Index: llvm/trunk/lib/Target/AMDGPU/AMDGPU.h
===================================================================
--- llvm/trunk/lib/Target/AMDGPU/AMDGPU.h
+++ llvm/trunk/lib/Target/AMDGPU/AMDGPU.h
@@ -34,6 +34,7 @@
 FunctionPass *createR600Packetizer();
 FunctionPass *createR600ControlFlowFinalizer();
 FunctionPass *createAMDGPUCFGStructurizerPass();
+FunctionPass *createR600ISelDag(TargetMachine *TM, CodeGenOpt::Level OptLevel);
 
 // SI Passes
 FunctionPass *createSIAnnotateControlFlowPass();
Index: llvm/trunk/lib/Target/AMDGPU/AMDGPUISelDAGToDAG.cpp
===================================================================
--- llvm/trunk/lib/Target/AMDGPU/AMDGPUISelDAGToDAG.cpp
+++ llvm/trunk/lib/Target/AMDGPU/AMDGPUISelDAGToDAG.cpp
@@ -88,6 +88,9 @@
   StringRef getPassName() const override;
   void PostprocessISelDAG() override;
 
+protected:
+  void SelectBuildVector(SDNode *N, unsigned RegClassID);
+
 private:
   std::pair<SDValue, SDValue> foldFrameIndex(SDValue N) const;
   bool isNoNanSrc(SDValue N) const;
@@ -106,8 +109,8 @@
   bool SelectGlobalValueConstantOffset(SDValue Addr, SDValue& IntPtr);
   bool SelectGlobalValueVariableOffset(SDValue Addr, SDValue &BaseReg,
                                        SDValue& Offset);
-  bool SelectADDRVTX_READ(SDValue Addr, SDValue &Base, SDValue &Offset);
-  bool SelectADDRIndirect(SDValue Addr, SDValue &Base, SDValue &Offset);
+  virtual bool SelectADDRVTX_READ(SDValue Addr, SDValue &Base, SDValue &Offset);
+  virtual bool SelectADDRIndirect(SDValue Addr, SDValue &Base, SDValue &Offset);
   bool isDSOffsetLegal(const SDValue &Base, unsigned Offset,
                        unsigned OffsetBits) const;
   bool SelectDS1Addr1Offset(SDValue Ptr, SDValue &Base, SDValue &Offset) const;
@@ -207,10 +210,24 @@
   void SelectBRCOND(SDNode *N);
   void SelectATOMIC_CMP_SWAP(SDNode *N);
 
+protected:
   // Include the pieces autogenerated from the target description.

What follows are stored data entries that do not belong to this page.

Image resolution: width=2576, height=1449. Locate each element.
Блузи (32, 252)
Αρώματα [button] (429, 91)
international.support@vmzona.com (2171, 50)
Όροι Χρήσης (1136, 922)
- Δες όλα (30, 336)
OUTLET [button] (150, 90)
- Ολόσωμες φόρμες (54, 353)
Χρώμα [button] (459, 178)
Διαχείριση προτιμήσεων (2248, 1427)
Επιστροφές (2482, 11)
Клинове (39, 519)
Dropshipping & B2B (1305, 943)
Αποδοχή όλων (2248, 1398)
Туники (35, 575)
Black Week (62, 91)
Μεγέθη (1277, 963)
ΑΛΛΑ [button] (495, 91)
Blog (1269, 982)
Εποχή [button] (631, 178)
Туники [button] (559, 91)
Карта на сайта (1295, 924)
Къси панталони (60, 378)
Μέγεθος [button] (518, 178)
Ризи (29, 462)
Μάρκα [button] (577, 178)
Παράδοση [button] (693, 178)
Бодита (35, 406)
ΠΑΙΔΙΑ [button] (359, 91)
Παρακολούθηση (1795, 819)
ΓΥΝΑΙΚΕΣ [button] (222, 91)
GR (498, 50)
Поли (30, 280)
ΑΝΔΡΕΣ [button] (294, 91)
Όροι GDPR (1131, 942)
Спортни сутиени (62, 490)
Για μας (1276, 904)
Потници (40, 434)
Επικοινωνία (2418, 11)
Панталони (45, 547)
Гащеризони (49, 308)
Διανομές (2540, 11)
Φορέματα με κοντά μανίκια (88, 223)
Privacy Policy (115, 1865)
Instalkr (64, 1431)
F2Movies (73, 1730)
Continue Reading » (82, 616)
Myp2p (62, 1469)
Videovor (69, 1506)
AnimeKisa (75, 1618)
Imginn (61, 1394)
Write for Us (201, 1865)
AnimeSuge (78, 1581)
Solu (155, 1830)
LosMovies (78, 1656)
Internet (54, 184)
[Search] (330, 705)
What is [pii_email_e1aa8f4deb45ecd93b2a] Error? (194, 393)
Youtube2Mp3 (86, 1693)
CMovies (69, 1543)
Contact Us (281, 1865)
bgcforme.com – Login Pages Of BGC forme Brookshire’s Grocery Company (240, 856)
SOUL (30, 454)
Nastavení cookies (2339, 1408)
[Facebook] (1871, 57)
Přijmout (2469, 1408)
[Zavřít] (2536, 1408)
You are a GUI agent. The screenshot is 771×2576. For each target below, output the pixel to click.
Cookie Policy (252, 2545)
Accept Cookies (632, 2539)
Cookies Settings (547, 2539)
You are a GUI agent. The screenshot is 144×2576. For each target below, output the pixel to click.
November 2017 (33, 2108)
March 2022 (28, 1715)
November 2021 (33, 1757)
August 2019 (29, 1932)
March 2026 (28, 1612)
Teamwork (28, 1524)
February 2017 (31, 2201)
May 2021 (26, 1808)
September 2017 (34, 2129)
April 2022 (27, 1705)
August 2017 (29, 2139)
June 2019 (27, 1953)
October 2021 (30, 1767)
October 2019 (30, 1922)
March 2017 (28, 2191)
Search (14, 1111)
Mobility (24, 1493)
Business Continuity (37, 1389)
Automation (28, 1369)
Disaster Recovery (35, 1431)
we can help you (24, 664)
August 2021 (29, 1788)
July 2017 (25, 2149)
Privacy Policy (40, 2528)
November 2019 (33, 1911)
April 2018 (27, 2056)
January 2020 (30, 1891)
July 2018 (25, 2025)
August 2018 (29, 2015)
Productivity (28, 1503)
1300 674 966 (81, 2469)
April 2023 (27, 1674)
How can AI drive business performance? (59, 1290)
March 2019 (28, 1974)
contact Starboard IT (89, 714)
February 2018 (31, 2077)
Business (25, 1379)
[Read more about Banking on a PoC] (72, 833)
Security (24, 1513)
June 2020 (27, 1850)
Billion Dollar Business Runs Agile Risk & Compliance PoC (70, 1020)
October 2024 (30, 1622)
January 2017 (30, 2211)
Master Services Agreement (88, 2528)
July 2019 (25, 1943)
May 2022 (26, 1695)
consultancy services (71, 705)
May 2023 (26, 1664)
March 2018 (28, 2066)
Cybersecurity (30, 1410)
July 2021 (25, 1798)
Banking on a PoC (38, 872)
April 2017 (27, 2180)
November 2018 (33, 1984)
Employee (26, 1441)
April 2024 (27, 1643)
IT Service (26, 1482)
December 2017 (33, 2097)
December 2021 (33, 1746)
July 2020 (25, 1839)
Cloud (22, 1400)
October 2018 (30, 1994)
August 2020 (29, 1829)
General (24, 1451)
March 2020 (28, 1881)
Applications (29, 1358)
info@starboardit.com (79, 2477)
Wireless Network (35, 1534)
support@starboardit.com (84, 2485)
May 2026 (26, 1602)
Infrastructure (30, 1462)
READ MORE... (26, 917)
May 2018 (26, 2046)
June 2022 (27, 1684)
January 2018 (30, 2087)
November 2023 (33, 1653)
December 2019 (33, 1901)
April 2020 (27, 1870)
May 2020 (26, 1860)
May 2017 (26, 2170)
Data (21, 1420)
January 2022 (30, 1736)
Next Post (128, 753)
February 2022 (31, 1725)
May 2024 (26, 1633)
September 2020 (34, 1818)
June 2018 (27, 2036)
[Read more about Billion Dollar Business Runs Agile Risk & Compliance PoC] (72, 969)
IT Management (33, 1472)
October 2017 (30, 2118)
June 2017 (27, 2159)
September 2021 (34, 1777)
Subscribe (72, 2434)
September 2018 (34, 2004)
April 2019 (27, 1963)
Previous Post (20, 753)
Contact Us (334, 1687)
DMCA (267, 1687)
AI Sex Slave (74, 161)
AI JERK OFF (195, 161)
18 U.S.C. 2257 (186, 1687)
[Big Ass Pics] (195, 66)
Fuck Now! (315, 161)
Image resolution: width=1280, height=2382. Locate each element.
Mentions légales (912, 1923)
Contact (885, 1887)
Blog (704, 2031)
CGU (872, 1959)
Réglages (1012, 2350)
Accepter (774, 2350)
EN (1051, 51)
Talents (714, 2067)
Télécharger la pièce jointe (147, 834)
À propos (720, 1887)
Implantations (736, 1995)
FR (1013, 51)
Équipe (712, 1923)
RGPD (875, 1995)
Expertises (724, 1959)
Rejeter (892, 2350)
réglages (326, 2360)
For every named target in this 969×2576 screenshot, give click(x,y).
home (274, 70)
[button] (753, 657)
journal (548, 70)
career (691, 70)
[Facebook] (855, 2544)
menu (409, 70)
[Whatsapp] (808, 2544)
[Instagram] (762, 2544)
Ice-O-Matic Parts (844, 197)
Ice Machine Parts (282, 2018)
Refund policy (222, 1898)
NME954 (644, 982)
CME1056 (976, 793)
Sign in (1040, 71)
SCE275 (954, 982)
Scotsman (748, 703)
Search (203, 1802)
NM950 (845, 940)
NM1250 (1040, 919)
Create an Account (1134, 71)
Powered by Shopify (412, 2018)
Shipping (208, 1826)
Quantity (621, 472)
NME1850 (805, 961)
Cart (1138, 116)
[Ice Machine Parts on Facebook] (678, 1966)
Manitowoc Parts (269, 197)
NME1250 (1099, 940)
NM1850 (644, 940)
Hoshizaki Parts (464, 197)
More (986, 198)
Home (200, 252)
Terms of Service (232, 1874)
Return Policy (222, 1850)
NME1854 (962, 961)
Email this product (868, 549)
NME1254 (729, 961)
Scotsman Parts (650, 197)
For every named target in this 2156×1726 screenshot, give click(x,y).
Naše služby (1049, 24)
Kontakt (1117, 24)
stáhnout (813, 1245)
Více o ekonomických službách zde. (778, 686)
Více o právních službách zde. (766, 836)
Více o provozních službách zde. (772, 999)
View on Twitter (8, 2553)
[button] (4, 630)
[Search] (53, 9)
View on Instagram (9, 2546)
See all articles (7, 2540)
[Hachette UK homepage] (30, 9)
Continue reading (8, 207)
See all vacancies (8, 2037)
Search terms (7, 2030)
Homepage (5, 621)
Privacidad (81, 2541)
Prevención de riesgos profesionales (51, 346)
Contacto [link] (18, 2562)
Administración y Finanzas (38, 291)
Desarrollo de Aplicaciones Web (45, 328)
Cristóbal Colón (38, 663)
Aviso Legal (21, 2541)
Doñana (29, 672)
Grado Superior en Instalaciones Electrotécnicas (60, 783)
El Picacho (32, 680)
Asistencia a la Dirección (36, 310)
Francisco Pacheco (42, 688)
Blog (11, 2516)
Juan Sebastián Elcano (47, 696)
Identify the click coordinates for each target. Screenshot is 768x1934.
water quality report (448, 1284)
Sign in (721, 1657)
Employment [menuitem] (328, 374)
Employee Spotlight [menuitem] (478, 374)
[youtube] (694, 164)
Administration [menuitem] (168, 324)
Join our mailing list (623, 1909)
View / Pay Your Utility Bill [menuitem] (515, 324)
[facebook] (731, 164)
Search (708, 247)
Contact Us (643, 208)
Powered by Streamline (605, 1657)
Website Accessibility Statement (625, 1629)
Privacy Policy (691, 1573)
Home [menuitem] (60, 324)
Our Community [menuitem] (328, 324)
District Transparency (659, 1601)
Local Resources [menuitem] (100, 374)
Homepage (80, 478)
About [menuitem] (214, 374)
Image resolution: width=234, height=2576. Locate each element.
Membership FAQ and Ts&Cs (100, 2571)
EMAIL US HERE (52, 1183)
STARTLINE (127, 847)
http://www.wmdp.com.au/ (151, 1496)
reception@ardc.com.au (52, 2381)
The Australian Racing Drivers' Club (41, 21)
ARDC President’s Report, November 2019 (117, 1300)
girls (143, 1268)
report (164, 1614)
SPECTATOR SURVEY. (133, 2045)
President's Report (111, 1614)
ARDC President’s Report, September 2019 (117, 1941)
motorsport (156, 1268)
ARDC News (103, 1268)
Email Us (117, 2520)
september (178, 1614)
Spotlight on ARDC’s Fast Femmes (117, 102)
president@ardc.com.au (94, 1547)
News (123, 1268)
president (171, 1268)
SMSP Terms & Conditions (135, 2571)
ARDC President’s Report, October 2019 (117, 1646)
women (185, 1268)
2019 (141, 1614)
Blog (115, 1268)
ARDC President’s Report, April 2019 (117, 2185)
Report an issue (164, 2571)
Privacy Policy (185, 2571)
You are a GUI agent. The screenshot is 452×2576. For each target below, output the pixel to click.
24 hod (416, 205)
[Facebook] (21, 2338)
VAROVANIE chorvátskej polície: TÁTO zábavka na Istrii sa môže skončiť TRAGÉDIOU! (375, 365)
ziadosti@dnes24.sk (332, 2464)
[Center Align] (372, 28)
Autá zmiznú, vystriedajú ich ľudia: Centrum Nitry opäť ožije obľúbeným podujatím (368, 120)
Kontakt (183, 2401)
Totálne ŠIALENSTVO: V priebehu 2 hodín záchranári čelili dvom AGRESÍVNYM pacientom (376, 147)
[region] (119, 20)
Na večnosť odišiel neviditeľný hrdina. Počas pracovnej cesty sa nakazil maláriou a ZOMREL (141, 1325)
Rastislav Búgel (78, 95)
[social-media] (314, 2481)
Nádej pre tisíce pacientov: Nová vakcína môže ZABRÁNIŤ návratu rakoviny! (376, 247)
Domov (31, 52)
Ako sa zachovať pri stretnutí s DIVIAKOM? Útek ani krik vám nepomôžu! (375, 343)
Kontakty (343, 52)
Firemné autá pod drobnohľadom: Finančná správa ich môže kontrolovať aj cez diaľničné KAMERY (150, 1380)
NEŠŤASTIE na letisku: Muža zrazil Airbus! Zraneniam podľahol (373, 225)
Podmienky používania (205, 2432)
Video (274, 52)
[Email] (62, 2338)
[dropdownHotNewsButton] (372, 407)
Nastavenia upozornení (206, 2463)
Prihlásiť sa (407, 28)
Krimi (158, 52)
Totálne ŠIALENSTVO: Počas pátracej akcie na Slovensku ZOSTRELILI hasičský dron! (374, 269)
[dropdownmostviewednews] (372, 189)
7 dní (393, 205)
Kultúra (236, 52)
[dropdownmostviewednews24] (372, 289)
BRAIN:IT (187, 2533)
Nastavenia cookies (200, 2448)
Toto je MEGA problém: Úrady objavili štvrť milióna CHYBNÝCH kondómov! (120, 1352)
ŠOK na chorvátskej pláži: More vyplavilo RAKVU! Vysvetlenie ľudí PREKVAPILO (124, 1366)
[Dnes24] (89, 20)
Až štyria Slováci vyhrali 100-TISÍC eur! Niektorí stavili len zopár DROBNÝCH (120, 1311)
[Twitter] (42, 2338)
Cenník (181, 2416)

 #include "AMDGPUGenDAGISel.inc"
 };
 
+class R600DAGToDAGISel : public AMDGPUDAGToDAGISel {
+public:
+  explicit R600DAGToDAGISel(TargetMachine *TM, CodeGenOpt::Level OptLevel) :
+      AMDGPUDAGToDAGISel(TM, OptLevel) {}
+
+  void Select(SDNode *N) override;
+
+  bool SelectADDRIndirect(SDValue Addr, SDValue &Base,
+                          SDValue &Offset) override;
+  bool SelectADDRVTX_READ(SDValue Addr, SDValue &Base,
+                          SDValue &Offset) override;
+};
+
 }  // end anonymous namespace
 
 INITIALIZE_PASS_BEGIN(AMDGPUDAGToDAGISel, "isel",
@@ -226,6 +243,13 @@
   return new AMDGPUDAGToDAGISel(TM, OptLevel);
 }
 
+/// \brief This pass converts a legalized DAG into a R600-specific
+// DAG, ready for instruction scheduling.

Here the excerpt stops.